Southwest Mississippi Regional Medical Center in Macomb, MS purchased computers on wheels for its nursing staff several years ago. However, due to small patient rooms it was difficult to maneuver them and the tight space frequently meant the COW served as a physical barrier between the clinician and the patients. As a result most nurses abandoned them.
When the hospital looked at bar-code systems in 2002 and 2004 this issue was in the back of the mind of Katie McKinley’s, assistant administrator, nursing services, Southwest Mississippi Regional Medical Center. Both times she said the hospital decided not to adopt the technology because most vendors required a cart-mounted unit. She said the cost to implement those bar coding systems was estimated to be around $500,000.
“That’s a lot of money knowing the compliance would be so low,” she said. “I don’t want to spend that kind of money if the system will not be used by the nurses.”
As an alternative to using a cart-based system, McKinley was intrigued when she heard about the hand-held CAREt system made by IntelliDOT. It uses a small hand-held device with a built-in bar-code reader that can verify orders from the central pharmacy, verify the patient and check for potential drug interactions or errors. The devices connect via WiFi network to the hospital’s computer system, where more detailed CAREt information and data entry can be accessed using a computer terminal.
The device is simple and looks like 1970s calculator. Its initial appearance made McKinley wonder if it was so simplistic it would actually work to aid patient safety or integrate into the hospital’s EMR system. She was happy to find it fit perfectly into nurse’s workflow and quickly gained acceptance when the system proved itself and helped nurses avoid drug errors.
“It is designed for the end user,” McKinley said. “It is not cumbersome, it does not act as a barrier and it is as simple to use as it looks. The reason we chose this system is because it is small and fits in the nurses coat pocket and it can be used in one hand.”
The medical center implemented CAREt in the fall of 2006, and now uses about 150 devices in nearly all its departments.
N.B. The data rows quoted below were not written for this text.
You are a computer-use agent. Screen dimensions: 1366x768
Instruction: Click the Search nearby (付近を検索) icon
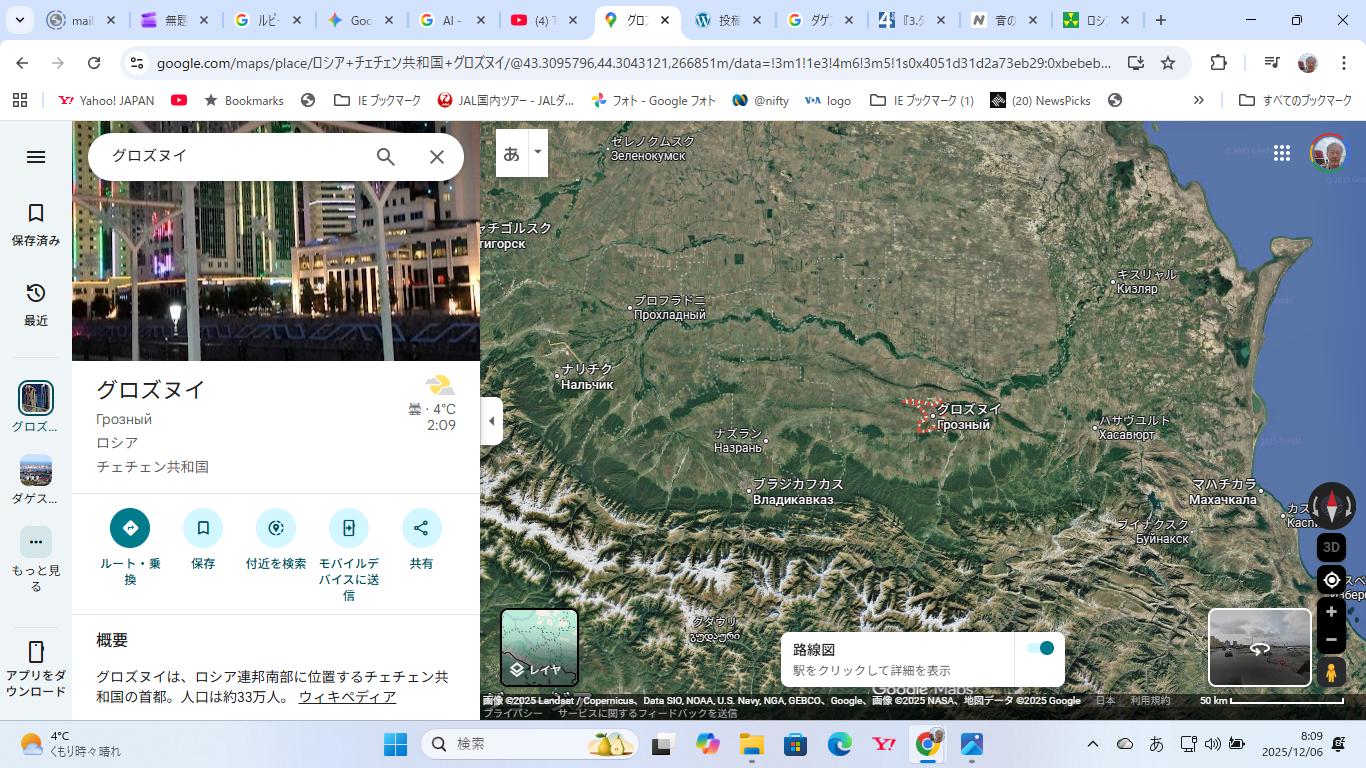[x=276, y=528]
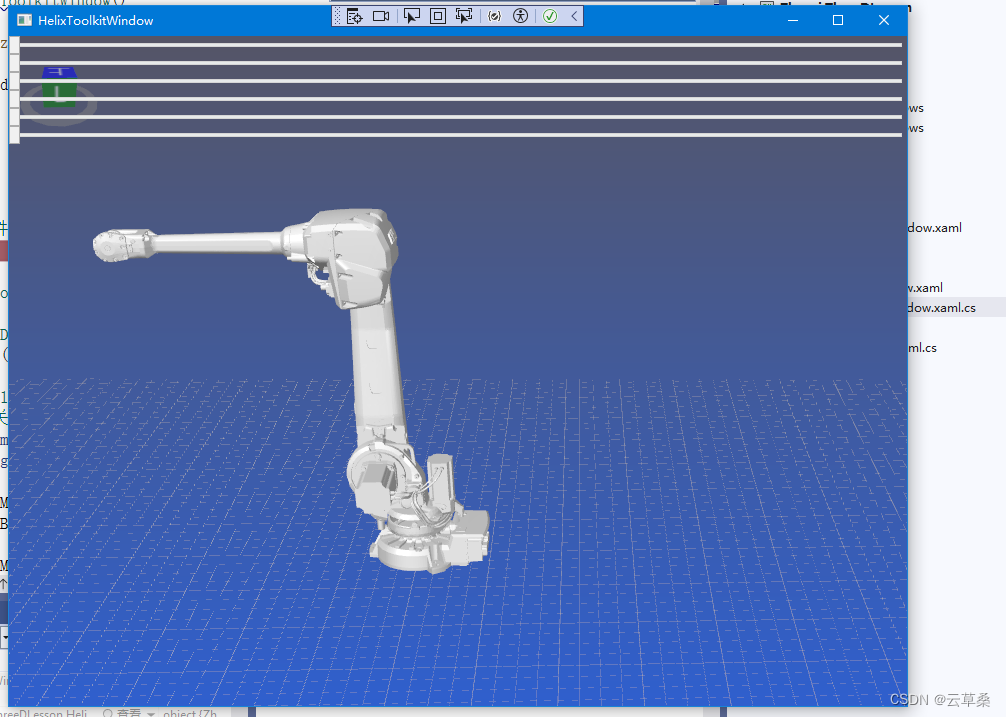Image resolution: width=1006 pixels, height=717 pixels.
Task: Open Hot Reload settings icon
Action: (495, 16)
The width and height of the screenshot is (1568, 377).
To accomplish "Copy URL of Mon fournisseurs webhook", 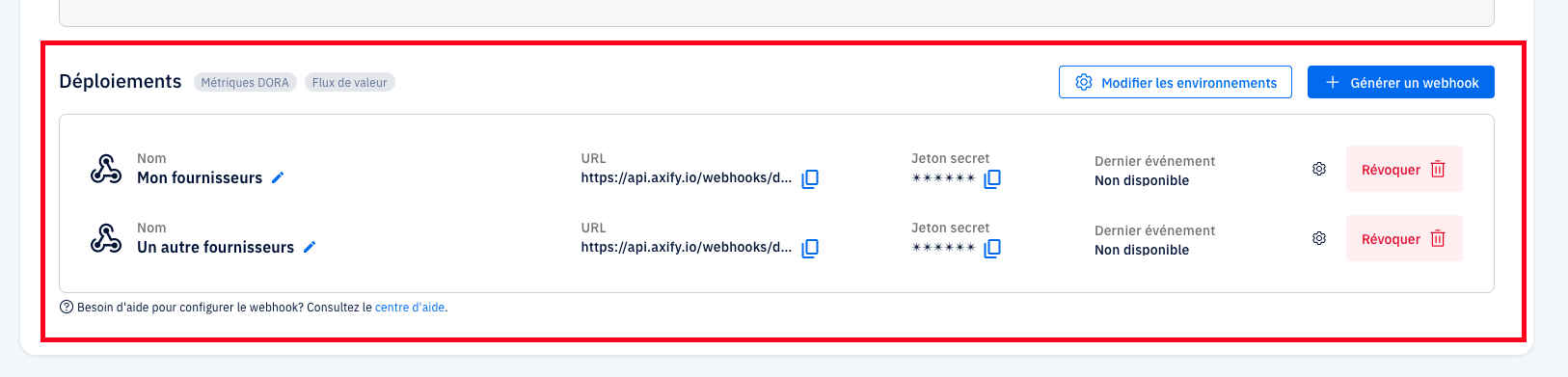I will click(810, 178).
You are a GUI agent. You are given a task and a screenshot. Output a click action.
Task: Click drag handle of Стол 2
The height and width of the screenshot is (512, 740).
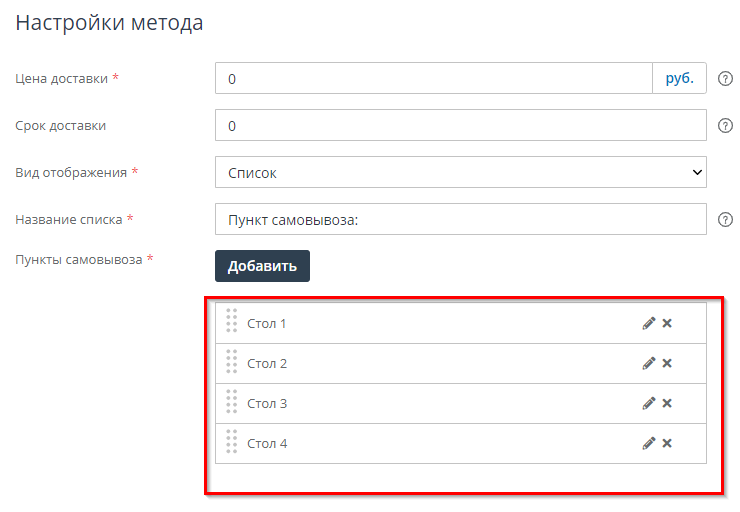click(231, 361)
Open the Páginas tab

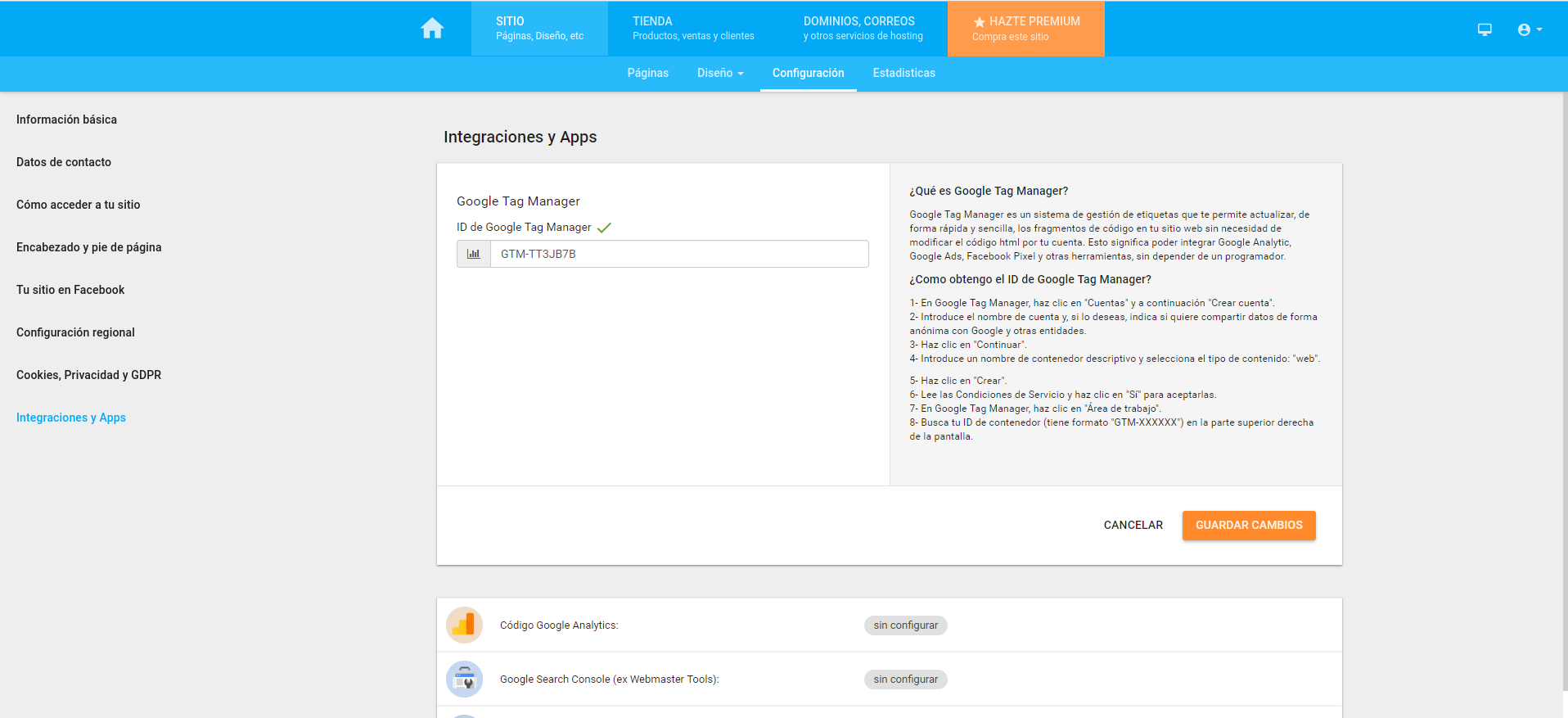(647, 73)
McKinley said the remaining implementation areas are in the ER and OR.
Each nurse is issued a CAREt device, while a second one sits in a recharge cradle ready for the next shift. A session begins with a nurse scanning a bar code on their ID tag. Physician orders are real-time accessible on the device so the nurse can put together the medications needed for each patient. The nurse scans the bar code on the patient’s ID wristband and then scans bar codes on the package of each medication to be administered. If drugs scanned do not match the patient, if the dose is wrong or may cause a potential interaction with other drugs the patient is taking, the device will not continue until the nurse has acknowledged the alert.
“This system shows us how many things we would have missed,” McKinley said.
She described two instances where nurses walked into the wrong room and CAREt caught the mistake when the patient wrist bands were scanned and the drugs the nurses had did not match those prescribed for the patients. She said the system also serves as a double check on orders sent from the central pharmacy.
“We now have much safer medication administration because of the implementation of the CAREt,” McKinley said. “It’s a wonderful thing. A lot of the staff now say they don’t want to give medications until the pharmacy has entered the order into the CAREt system, because they have seen the device catch mistakes.”
Unlike the old COWs the staff refused to use, she said CAREt compliance is at 96 percent.
The CAREt device will alert nurses if a medication has not been delivered to a specific patient at a specific time. McKinley said her system is set up to alarm when administration is 15 minutes overdue. She said the feature has helped some nurses with their time management.
If a new order comes in, or if an order is canceled, the system will automatically reflect it on the CAREt device. The wireless connection also connects nurses directly to the central pharmacy so if a drug is missing from an order, a bar code can be scanned to immediately alert the pharmacy of a missing medication and request a replacement.
The software uses a drug database to check for potential drug errors, which IntelliDOT said is updated monthly.
The previous system the hospital used for medication documentation required clinicians to enter administration times into the computer, but sometimes entries were forgotten about at shift changes, during emergencies or when nurses were busy. As a result, the hospital frequently credited patient accounts for medication it could not prove was administered. The CAREt system documents all the drug information automatically for billing purposes. McKinley said the system has also helped increase Medicare and Medicaid reimbursements, because the system documents compliance with best practices standards, such as the administration time for prophylactic antibiotics prior to surgery.
IntelliDOT also offers the CAREt Vital Signs Collection (VSC) System using the same hand-held device to electronically document patient vital signs at the bedside.
About Katie McKinley:
Katie McKinley is a nurse leader in patient safety and workflow process improvement. She is the assistant administrator/CNO for Southwest Mississippi Regional Medical Center. McKinley has more than 22 years professional nursing experience, including seven years of progressive management, three years as a nursing instructor, and more than 12 years as an adult critical care nurse in both Southwest Mississippi and Louisiana. Other nurse leadership roles include active membership in Mississippi's Organization for Nurse Executives, Mississippi Nurses’ Association, and American College of Health Care Executives, as well as being a member of several health care advisory boards within her community.